── INFORMATION ──
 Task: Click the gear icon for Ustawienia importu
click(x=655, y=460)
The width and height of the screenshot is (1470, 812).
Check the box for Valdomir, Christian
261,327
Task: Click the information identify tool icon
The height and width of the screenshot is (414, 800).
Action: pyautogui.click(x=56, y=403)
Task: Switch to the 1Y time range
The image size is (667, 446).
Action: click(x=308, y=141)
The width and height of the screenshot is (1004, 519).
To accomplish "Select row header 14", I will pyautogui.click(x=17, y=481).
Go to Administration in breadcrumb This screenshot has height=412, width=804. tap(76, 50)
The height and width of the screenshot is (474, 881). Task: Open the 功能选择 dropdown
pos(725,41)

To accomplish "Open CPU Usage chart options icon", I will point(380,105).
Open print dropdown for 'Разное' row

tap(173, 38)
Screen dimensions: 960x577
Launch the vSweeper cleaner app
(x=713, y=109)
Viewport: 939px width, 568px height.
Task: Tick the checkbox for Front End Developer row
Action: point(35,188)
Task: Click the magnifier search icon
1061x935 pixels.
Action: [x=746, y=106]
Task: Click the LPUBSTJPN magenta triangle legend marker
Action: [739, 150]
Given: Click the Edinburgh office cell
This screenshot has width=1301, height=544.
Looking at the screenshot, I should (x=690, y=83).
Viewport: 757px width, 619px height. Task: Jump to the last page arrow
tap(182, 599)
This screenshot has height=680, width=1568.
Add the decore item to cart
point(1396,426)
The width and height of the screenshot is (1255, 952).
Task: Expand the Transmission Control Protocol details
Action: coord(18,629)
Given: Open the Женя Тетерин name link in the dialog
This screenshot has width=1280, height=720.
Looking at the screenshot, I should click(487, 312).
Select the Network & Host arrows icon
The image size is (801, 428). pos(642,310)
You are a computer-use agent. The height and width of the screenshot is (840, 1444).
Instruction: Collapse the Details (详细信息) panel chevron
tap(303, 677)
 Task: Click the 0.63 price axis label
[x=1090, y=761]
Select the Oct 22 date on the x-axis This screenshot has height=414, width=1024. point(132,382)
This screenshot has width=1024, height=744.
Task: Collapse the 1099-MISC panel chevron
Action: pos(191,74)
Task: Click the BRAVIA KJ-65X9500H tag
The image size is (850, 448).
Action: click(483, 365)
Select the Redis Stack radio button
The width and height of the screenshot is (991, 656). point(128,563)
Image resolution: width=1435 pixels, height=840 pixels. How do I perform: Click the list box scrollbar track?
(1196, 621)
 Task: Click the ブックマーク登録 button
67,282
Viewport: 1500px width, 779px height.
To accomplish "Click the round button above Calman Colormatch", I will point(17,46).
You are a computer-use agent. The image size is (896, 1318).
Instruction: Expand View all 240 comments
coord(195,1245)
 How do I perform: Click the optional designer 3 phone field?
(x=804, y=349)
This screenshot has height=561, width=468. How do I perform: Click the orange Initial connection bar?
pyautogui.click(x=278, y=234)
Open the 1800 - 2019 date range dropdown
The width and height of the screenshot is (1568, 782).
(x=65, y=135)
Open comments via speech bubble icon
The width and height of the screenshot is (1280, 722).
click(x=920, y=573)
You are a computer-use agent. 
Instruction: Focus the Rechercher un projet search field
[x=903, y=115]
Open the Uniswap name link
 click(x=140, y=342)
───
TASK ITEM: Identify and extract each line of the listing that contains "Given".

RESULT:
Given: Click the Edinburgh office cell
Given: Open the Женя Тетерин name link in the dialog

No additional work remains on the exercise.